The US Navy wants to decommission nine Freedom-class littoral combat ships – warships that cost an estimated $4.5 billion to build.
The Navy argues in its budget proposal that the move would free up $50 million per ship per year for other priorities. But it would also reduce the size of the fleet already outnumbered by China, which could set members of Congress back.
Adm. Mike Gilday, chief of naval operations, defended the proposal which emphasizes long-range weapons and modern warships, while getting rid of other ships that are ill-equipped to deal with current threats.
“We need a ready, capable and lethal force more than a larger force that is less ready, less lethal and less capable,” he said Monday at the Sea-Air-Space Symposium of the Navy League in Maryland.
In total, the navy wants to scrap 24 ships, including five cruisers and a pair of Los Angeles-class submarines, as part of the cost-cutting needed to maintain the existing fleet and build modern warships. These reductions exceed the proposed nine ships to be built.
Most of them are older ships. However, the targeted littoral combat ships are young. The oldest of them is 10 years old.
The Navy envisioned fast, highly maneuverable warships capable of operating in near-shore littoral waters when it announced the program months after the terrorist attacks of September 11, 2001. The ships exceeded 80 km/h (50 mph) – fast enough to drive pirates away – and used steerable water jets instead of conventional propellers.
The ships were meant to be made versatile with plug-and-play mission modules for surface combat, minesweeping operations, or anti-submarine warfare. But those mission modules were plagued with problems and the anti-submarine capability was canceled in the new budget.
And what about that speed? The fastest ship can’t outrun missiles, and turning on those sea turbines for extra speed has turned ships into gas guzzlers, analysts said. Early versions were also criticized as being too lightly armed and armored to survive combat.
The Freedom-class fast ships proposed for decommissioning feature a traditional steel hull. This entire class of ships suffers from a lack of propulsion that will lead to costly repairs. The Navy proposes to retain a second variant, the aluminum Independence class.
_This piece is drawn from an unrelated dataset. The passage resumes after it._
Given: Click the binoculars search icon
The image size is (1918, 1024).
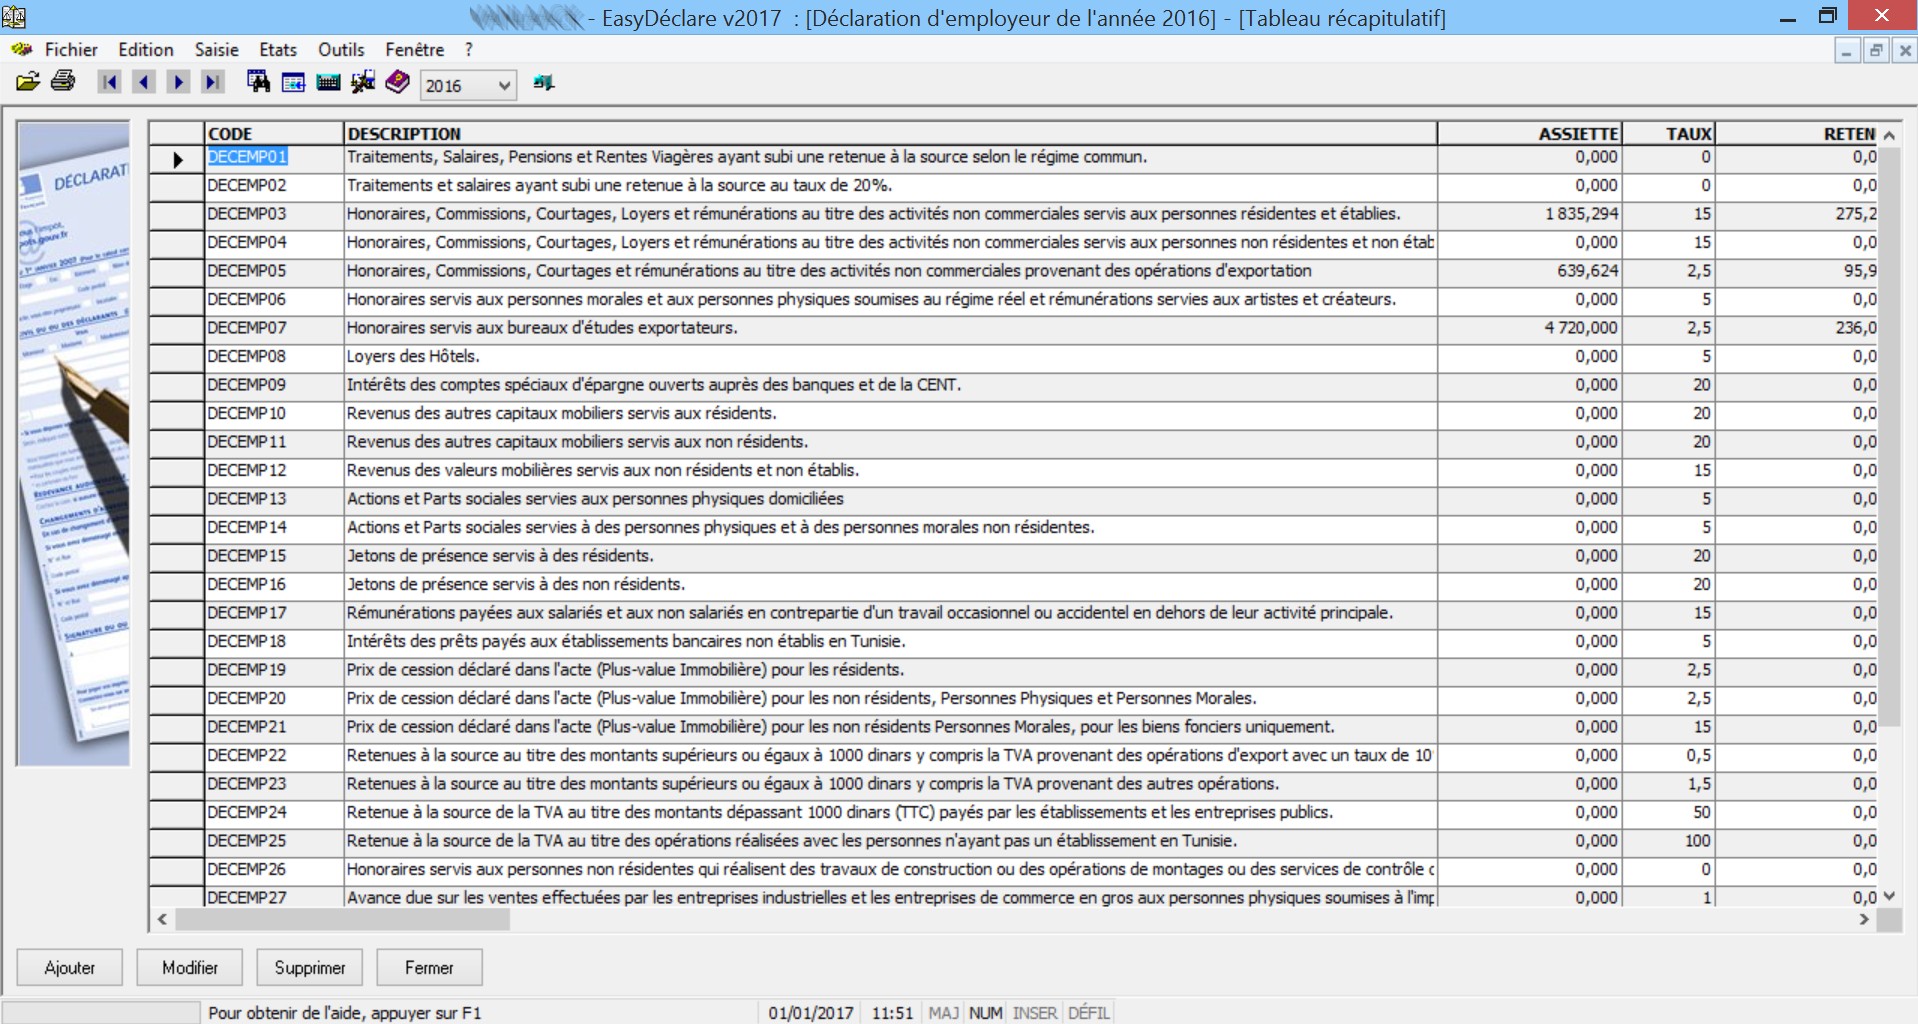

Jim Inhofe, the top Republican on the U.S. Senate Armed Services Committee, said the program had been plagued with problems from the start and that “to move forward, the Navy must avoid disasters.” of similar acquisitions”.
U.S. Representative Elaine Luria, D-Virginia, was more outspoken, tweeting that it “sucks” to decommission so many ships, especially newer ones.
“The Navy owes the American taxpayers a public apology for wasting tens of billions of dollars on ships they now say are useless,” she said.
Some critics have proclaimed littoral combat ships to be the Navy’s “Little Crappy Ship,” but that’s not fair, said defense analyst Loren Thompson.
“It’s not a shitty little boat. It does what it was supposed to do. What it was supposed to do is not enough for the kind of threats we face today,” said Thompson of the Lexington Institute.
In naval defense, threats have shifted rapidly from the Cold War to the war on terror to today’s great power competition in which Russia and China are asserting themselves, he said.
Ultimately, the Navy could make do with fewer Freedom-class ships for maritime security and smaller surface combat operations, said Bryan Clark, a defense analyst at the Hudson Institute.
Congress must approve the Navy’s proposal to decommission the ships before their expected lifespan.
The House Armed Services Committee on Tuesday questioned Secretary of Defense Lloyd Austin and Army Gen. Mark Milley, chairman of the Joint Chiefs of Staff, about the proposal.
US Representative Rob Wittman, R-Virginia, suggested the ship cuts were “grossly irresponsible” as the US Navy shrunk from 318 ships to 297, while China’s fleet fell from 210 to 360 ships over the past few years. last two decades.
Milley said it was important to focus on the Navy’s capabilities rather than the size of its fleet.
“I would prioritize capabilities over just numbers,” he said.
This story has been corrected to show that Jim Inhofe is the most Republican on the US Senate Armed Services Committee, not the chairman.